В поле зрения английской разведки он как раз попал благодаря гипертрофированной любви к легким заработкам. Конечно, там понимали, что этот бездумный завсегдатай двух гродненских ресторанов не годится для агентурной работы. Но кое-какую помощь оказать мог. Разумеется, за солидную сумму. Когда в центре разрабатывали «легенду прикрытия» для Шпилевского в Красовщине, то сразу подумали о Слуцком, хотя он и не подозревал, что его имя известно на Западе. Почему бы колхозу «Партизанская слава» официально не пригласить к себе художника из солидной организации для оформления праздника?
Эта идея была подброшена председателю Мойсеновичу по почте в виде проспекта-рекламы оформительских мастерских. Полистав на досуге красочное издание, тот послал сюда запрос. Зная мобильность Слуцкого, руководители мастерских его и послали в командировку.
Шпилевский действовал в городе уверенно и даже нахально. Вообще в последние сутки у него было бодрое и даже приподнятое настроение. Пока все шло гладко. Главное, что прыжок завершился в конце концов вполне благополучно. Холодная ванна не в счет. Раз никто к нему до сих пор не прицепился, значит, и эпизод с желтой сумкой, и появившаяся настороженность в отношении Леокадии — ложная тревога. Сейчас он идет по улицам родного города и чувствует себя почти победителем. Конечно, чувство неправомерное — это Казимир сам понимал. Но все равно он ничуть не похож на того затурканного и обокраденного судьбой мальчишку, каким покидал город пять лет назад. Он вернулся взрослым, сильным, неуязвимым, богатым. Он вернулся мстителем.

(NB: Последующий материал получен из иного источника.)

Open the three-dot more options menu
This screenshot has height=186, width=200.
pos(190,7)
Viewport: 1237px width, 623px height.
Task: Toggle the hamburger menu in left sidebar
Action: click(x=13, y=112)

Так он представлял себе свое нынешнее положение. Нет, он не был воспитан в имении лендлорда в духе беззубой романтики. Как раз наоборот: здравый практицизм и точный учет реальностей. Но ему был только двадцать один год. Он не удержался и побывал за Неманом около собственного дома. Бывшего собственного. На минуту стиснуло сердце, и он не устоял перед другим соблазном: совершил чисто мальчишескую выходку — пробрался в памятный до мелочей погреб и оставил там на листке из блокнота зловещий рисунок с мелодраматической надписью. Пусть попаникует этот калека Мигурский! Казимир понимал, что за такую выходку заслуживает немедленного изгнания с оперативной работы. Но кто узнает?! Он возвращался в центр города в еще более самоуверенном настроении. Станислав Мигурский ошибался, рассказывая Алексею, будто Казимир умышленно отвернулся при их встрече. Шпилевский просто не узнал в стройном мускулистом матросе контуженого и беспомощного парнишку.

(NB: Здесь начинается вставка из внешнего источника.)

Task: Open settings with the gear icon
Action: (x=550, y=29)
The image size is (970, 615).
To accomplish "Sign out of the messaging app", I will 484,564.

Казимир слегка растерялся, когда услышал в художественной мастерской, что Лев Слуцкий полчаса назад отбыл в командировку. А потом сообразил: дурак, что ли, этот Лев уезжать сразу после получения аванса? Пропивает его где-нибудь в привокзальной забегаловке или у себя дома. Он кинулся к нему на квартиру.

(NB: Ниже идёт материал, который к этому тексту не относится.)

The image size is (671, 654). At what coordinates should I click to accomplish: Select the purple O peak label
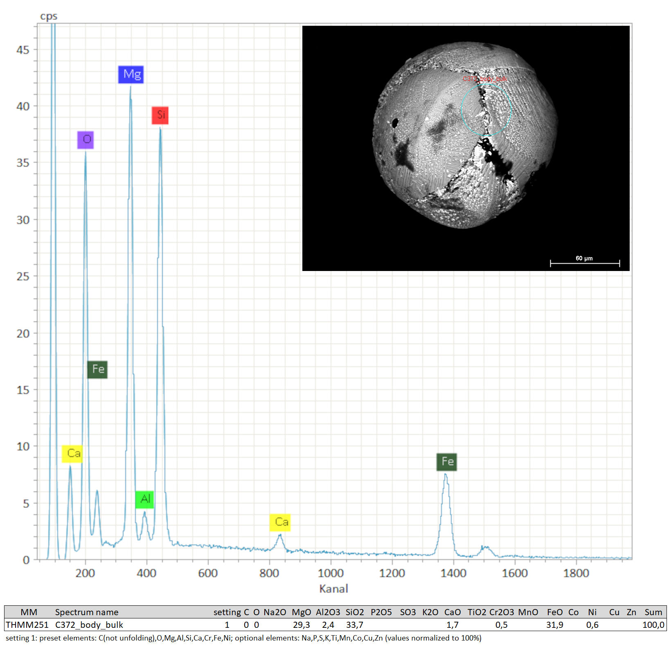click(x=86, y=140)
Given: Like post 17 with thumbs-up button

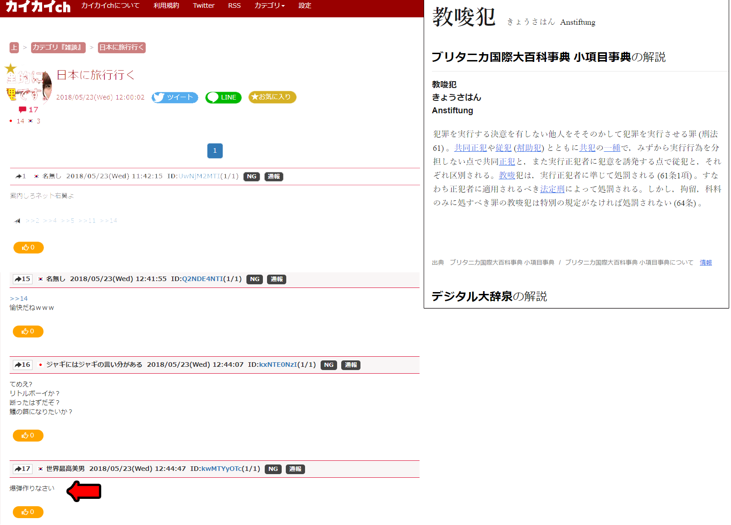Looking at the screenshot, I should coord(28,512).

Художник-монументалист, словно в бальзаковском романе, жил в мансарде старого полутораэтажного дома с дрожащей от ветхости деревянной лестницей и без всякого намека на прихожую или кухню: входная дверь открывалась прямо в квадратную комнату с гробообразным потолком. Шпилевский проник сюда без стука, потому что его все равно бы не услышали: в комнате патефон наяривал английскую солдатскую песенку «Нашел я чудный кабачок…».